* [設問 A] ペット用水筒に関する文章によると、弁機構が設けられた従来の給水装置では、貯水ボトルを水飲み容器から分離したときにどのような状態になるか。一文で答えなさい。
* [設問 B] ペット用水筒に関する文章を、最後の文の後から書き継ぎなさい。

* [本文]
****

説明

ペット用水筒

【課題】ペット用水筒において、持ち運びなどが便利であり、しかも給水が簡単且つ迅速、確実に行えるようにする。
【解決手段】水飲み容器2と、これにヒンジ部4を介して上下揺動自在に結合された貯水ボトル3とを有し、貯水ボトル3にはヒンジ部4近傍にボトル内の水を水飲み容器2内へ吐出可能な吐出口部が設けられ、貯水ボトル3を揺動領域の下位置で横倒姿勢とさせたときにはこの貯水ボトル3を水飲み容器2内へ収納可能とされており、貯水ボトル3には水飲み容器2から引き上げる状態にしたときに吐出口部を閉鎖状態と開口状態との間で機械的に弁動作させることのできる弁機構35が設けられている。

【発明の詳細な説明】
【技術分野】
【0001】
本発明は、犬や猫などのペットに対する給水に好適に使用可能なペット用水筒に関するものである。
【背景技術】
【0002】
散歩中の犬に任意の場所で水を飲ませるときなどに好適に使用できるペット用水筒として、水を入れて持ち運ぶための貯水ボトルと、ペットが水を飲みやすいように貯水ボトルから注ぎだした水を溜めておくための水飲み容器とを有した給水装置が各種知られている(例えば、特許文献1〜3等参照)。
これらの給水装置は、据え置いた水飲み容器に対し、貯水ボトルを倒立状態で結合させて用いるが、貯水ボトルを水飲み容器へ結合する部分に弁機構が設けられていないもの(特許文献1等)と、設けられているもの(特許文献2や3等)とで大別することができる。
【0003】
弁機構が設けられたものは、貯水ボトルを水飲み容器から分離したときには閉弁状態になって貯水ボトルからの漏水を防止し、貯水ボトルを水飲み容器に結合させる行為に伴い、弁が水飲み容器側の適所に当接して押し開かれる(開弁動作する)構造になっている。そのため水飲み容器に貯水ボトルが結合された状態では否応なく開弁状態となる。
すなわちこれらの給水装置は、弁機構の有無に関係なく、ペットが水飲み容器の水を飲むことで倒立させた貯水ボトルの口より水位が下がったときに、この口から貯水ボトル内に空気が侵入して水飲み容器内へ水が補充され、水位が上がると大気圧の作用で水飲み容器内の水面が一定に保たれるという原理になっている。
【0004】
このようなことから、これらの給水装置では、給水時以外は、貯水ボトルと水飲み容器とを分離させたバラバラの状態にすることが必要であり、ペットとの散歩時などでは持ち運びが非常に不便であった。

****

* [提供資料]

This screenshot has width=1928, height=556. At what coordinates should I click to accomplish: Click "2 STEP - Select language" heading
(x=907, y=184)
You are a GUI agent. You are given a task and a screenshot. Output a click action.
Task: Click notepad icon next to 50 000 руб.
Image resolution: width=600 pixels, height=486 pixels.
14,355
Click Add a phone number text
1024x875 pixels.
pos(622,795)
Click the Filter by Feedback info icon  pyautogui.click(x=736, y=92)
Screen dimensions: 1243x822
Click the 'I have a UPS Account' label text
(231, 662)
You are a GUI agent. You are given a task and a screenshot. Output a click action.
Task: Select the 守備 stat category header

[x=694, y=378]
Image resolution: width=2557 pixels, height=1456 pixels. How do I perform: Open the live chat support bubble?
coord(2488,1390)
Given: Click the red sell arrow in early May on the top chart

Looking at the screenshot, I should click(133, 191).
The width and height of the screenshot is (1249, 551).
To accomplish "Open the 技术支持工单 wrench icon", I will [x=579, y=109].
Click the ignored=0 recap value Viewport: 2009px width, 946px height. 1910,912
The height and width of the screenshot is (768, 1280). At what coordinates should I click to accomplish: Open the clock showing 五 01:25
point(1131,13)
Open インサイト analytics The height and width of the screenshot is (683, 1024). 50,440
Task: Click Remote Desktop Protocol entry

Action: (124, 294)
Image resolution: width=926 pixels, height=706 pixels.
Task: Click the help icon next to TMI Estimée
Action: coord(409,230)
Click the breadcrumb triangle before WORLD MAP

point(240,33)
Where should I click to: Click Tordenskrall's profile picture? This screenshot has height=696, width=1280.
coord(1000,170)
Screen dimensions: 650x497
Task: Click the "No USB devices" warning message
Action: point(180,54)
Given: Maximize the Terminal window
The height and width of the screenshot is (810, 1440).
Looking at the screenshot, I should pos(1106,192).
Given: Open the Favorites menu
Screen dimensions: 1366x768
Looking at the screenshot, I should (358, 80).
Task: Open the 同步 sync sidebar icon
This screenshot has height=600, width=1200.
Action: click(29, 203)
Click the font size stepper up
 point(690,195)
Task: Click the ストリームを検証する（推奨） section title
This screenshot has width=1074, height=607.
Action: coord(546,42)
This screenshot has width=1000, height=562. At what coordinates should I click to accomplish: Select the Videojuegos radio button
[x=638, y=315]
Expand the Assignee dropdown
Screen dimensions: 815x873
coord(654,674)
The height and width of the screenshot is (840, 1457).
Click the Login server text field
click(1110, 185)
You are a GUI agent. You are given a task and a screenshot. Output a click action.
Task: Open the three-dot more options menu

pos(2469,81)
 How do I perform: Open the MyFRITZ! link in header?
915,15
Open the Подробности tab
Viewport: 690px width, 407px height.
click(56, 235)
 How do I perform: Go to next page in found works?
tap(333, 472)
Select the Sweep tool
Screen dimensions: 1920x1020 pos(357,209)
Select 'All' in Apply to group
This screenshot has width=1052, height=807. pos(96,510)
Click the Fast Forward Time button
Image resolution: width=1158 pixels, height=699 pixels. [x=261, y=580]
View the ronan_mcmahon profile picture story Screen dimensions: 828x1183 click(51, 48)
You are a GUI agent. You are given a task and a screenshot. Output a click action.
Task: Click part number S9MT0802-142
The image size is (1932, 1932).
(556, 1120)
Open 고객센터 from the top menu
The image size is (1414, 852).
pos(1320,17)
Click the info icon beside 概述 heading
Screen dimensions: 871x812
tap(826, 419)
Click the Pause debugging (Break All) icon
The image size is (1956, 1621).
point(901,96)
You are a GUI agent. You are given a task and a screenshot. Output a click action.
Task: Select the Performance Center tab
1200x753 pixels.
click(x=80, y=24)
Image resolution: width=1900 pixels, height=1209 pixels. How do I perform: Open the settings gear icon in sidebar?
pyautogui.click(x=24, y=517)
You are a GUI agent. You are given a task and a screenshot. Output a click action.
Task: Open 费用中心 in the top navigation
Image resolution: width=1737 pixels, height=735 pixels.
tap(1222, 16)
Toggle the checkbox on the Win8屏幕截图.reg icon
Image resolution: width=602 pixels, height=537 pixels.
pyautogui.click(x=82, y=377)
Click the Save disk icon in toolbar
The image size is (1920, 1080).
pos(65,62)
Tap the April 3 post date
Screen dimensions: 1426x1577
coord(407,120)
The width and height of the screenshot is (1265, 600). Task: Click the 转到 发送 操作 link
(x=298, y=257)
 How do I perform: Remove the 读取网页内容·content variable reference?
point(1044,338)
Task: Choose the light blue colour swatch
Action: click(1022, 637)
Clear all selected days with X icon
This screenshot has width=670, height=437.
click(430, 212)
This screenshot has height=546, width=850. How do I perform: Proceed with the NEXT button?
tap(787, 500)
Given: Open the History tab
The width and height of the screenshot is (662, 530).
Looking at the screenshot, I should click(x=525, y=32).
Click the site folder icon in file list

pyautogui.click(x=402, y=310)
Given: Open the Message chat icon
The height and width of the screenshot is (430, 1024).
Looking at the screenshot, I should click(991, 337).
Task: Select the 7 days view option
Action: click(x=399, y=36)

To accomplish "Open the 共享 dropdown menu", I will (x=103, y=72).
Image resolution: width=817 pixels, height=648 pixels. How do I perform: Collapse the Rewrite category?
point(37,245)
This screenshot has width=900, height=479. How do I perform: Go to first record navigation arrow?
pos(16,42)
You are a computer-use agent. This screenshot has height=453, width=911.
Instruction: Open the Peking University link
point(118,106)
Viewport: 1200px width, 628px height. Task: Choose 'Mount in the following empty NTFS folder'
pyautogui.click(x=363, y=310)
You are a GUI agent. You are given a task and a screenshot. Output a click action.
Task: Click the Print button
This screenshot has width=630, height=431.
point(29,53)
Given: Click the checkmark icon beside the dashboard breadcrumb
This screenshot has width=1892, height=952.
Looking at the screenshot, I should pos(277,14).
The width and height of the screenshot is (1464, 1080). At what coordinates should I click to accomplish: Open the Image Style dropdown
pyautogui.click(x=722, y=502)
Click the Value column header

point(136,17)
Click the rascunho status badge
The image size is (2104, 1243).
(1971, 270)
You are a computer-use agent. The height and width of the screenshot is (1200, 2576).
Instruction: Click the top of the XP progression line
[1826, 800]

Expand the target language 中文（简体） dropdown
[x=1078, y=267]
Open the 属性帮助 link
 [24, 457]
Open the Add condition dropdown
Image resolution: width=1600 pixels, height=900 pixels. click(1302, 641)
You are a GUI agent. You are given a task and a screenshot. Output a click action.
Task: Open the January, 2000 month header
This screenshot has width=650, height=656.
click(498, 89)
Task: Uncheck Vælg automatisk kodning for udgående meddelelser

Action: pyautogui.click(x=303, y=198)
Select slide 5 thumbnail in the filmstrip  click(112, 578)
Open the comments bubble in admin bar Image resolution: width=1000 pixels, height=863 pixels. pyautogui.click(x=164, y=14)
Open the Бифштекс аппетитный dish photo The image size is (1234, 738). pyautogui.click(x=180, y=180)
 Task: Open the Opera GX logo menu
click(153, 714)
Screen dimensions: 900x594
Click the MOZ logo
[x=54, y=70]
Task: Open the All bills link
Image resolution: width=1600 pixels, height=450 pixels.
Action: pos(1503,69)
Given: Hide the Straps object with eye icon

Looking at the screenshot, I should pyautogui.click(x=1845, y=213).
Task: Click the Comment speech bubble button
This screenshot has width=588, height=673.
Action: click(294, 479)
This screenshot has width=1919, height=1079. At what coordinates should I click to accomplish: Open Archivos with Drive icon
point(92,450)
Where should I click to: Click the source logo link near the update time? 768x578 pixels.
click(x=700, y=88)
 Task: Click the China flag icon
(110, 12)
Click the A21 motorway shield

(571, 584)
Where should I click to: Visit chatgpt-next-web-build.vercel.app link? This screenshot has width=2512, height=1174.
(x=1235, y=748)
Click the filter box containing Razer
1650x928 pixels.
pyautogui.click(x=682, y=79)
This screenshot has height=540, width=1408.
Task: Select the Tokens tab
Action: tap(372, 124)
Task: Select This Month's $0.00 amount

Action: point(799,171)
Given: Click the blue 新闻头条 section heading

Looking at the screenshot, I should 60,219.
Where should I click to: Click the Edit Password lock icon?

****

* [解答 A] 閉弁状態になり、貯水ボトルからの漏水が防止される。

* [解答 B]
一方、この不便さを解消する給水装置として、貯水ボトルと水飲み容器とがヒンジ結合され、これら両者をいちいち分離させたり結合させたりする手間を省いたものが知られている(特許文献4参照)。
この給水装置では、貯水ボトルの口部に有底円筒形状をしたゴムキャップが取り付けられ、このゴムキャップの先端(有底円筒形の底に当たる部分)にスリットが形成されたものである。
【0005】
また水飲み容器にはその内側の底部に突起が設けられており、水飲み容器に対して貯水ボトルを立ち上げ、倒立状態にしたとき、水飲み容器内の突起がゴムキャップの側面に当接するようになっている。このときゴムキャップに対する突起の当接が強まるように貯水ボトルを倒立状態から更に傾かせるようにすると、ゴムキャップが円筒形から、微小ではあるが楕円筒形状へと弾性変形するので、これに伴ってスリットが開き、貯水ボトル内の水が水飲み容器へ注ぎ出されるというものであった。
【特許文献1】米国特許第5259336号公報
【特許文献2】実用新案登録第3023261号公報
【特許文献3】米国特許第4134365号公報
【特許文献4】特開2004−121104号公報(図11及び図12)
【発明の開示】
【発明が解決しようとする課題】
【0006】
従来の給水装置のうち、貯水ボトルと水飲み容器とを分離させたバラバラの状態にしなければならないもの(特許文献1〜3)は、上記したように持ち運びに不便であり、また分離や結合も面倒であるなどの問題があった。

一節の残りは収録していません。